This story is part of a series on the current progression in Regenerative Medicine. This piece is part of a series dedicated to the eye and improvements in restoring vision. 


In 1999, I defined regenerative medicine as the collection of interventions that restore tissues and organs damaged by disease, injured by trauma, or worn by time to normal function. I include a full spectrum of chemical, gene, and protein-based medicines, cell-based therapies, and biomechanical interventions that achieve that goal.


The significance of eye health cannot be overstated, yet it often takes a backseat in our daily concerns. Unfortunately, ocular conditions such as eye melanoma are not discussed as frequently as they should be despite their potentially devastating consequences. It is a rare but serious form of cancer that can occur at any age, and it poses a silent threat to our vision and overall well-being. It may not be visible to the naked eye, but it is a formidable foe that warrants our attention and vigilance.


Unfortunately, it’s not just the elderly grappling with such challenges – individuals across various age brackets must stay vigilant. Eye melanoma, like many health issues that affect the eyes, often escapes early detection due to its subtle onset, emphasizing the necessity for regular screenings and a discerning eye on any visual changes.

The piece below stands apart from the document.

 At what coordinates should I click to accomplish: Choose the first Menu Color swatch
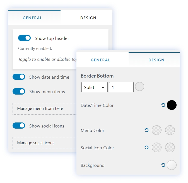coord(156,130)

More Details about Cancer in the Eye 


Eye melanoma is a cancerous growth that originates in the cells responsible for producing pigments in the eye. Although rare, it is diagnosed in about 2,500 new cases annually in the United States


Melanoma of the eye can occur in different parts of the eye, including the uvea, iris, ciliary body, conjunctiva, and eyelids. Uveal melanoma is a cancer that is relatively rare but deadly and usually affects Caucasians. It is the most common primary intraocular tumor found in adults, with tumors primarily located in the choroid, followed by the ciliary body and iris. 


It is a severe condition with few or no symptoms until it has progressed significantly. However, some common signs include changes in vision, eye pain, poor vision in one eye, bulging eyes, and a noticeable spot on the iris that increases in size over time. Detecting it early is crucial for successful treatment and recovery. This can be done through a comprehensive eye exam, including imaging tests like ultrasound and biopsy.


Current Treatments for Melanoma of the Eye


The treatment options available vary depending on several factors, including the size and location of the cancer. Common treatments for small melanomas include surgery, laser, and radiation therapy. 


Surgery involves removing the tumor and surrounding tissue. At the same time, laser treatment and radiation therapy use high-energy beams to destroy the cancer cells. It’s important to note that these treatments can be expensive. The cost of treatment depends on various factors, such as the type of treatment, the extent of the cancer, and the location of the treatment center.


When it comes to treating medium melanomas, a few options are available. Radiation therapy and surgery are two of the most common treatments. Radiation therapy uses high-energy radiation to eliminate cancer cells, while surgery involves removing the tumor and the surrounding tissue. The decision on which treatment to use will depend on various factors, such as the size and location of the cancer.


For bigger melanomas, surgery and radiation therapy are usually the preferred treatment options. In some cases, complete eye removal (known as enucleation) may be necessary to prevent the cancer from spreading. Enucleation is a surgical procedure that involves removing the entire eye and is typically recommended only when other treatment methods have not worked.


There are alternative treatments available for eye melanoma, including photodynamic therapy and immunotherapy. Photodynamic therapy employs a specially designed light-sensitive drug that a laser activates to destroy cancer cells. On the other hand, immunotherapy is a treatment that aids the body’s natural defense system in fighting against cancer.


Clinical Trials for Eye Melanoma


Researchers are currently investigating various treatments for this condition through clinical trials. One promising treatment option is immunotherapy, which involves using the body’s immune system to fight cancer cells. Certain drugs, such as Tebentafusp and IMCgp100, have shown significant potential in treating advanced eye melanomas in some patients. These medications are designed to target specific proteins present on the surface of cancer cells and stimulate an immune response against them.


Checkpoint inhibitors are another type of immunotherapy being studied for their effectiveness in treating eye melanoma. These drugs block specific proteins on cancer cells, preventing immune cells from attacking them. Nivolumab and pembrolizumab are two checkpoint inhibitors currently being studied for their potential in treating eye melanoma.


Another type of treatment that has shown success in treating patients with uveal melanoma is targeted therapy with Selumetinib. This drug is designed to target a specific genetic mutation that is found in many uveal melanomas. By blocking the activity of this mutation, Selumetinib can slow or stop the growth of cancer cells.


Although eye melanoma is a rare disease and has limited treatment options, recent advancements in treatment have shown promise for improving patient outcomes. Researchers are exploring new and innovative ways to treat this disease, including immunotherapy, targeted therapy, and ongoing clinical trials. It is essential to continue to explore these treatments and expand access to care for those affected by eye melanoma.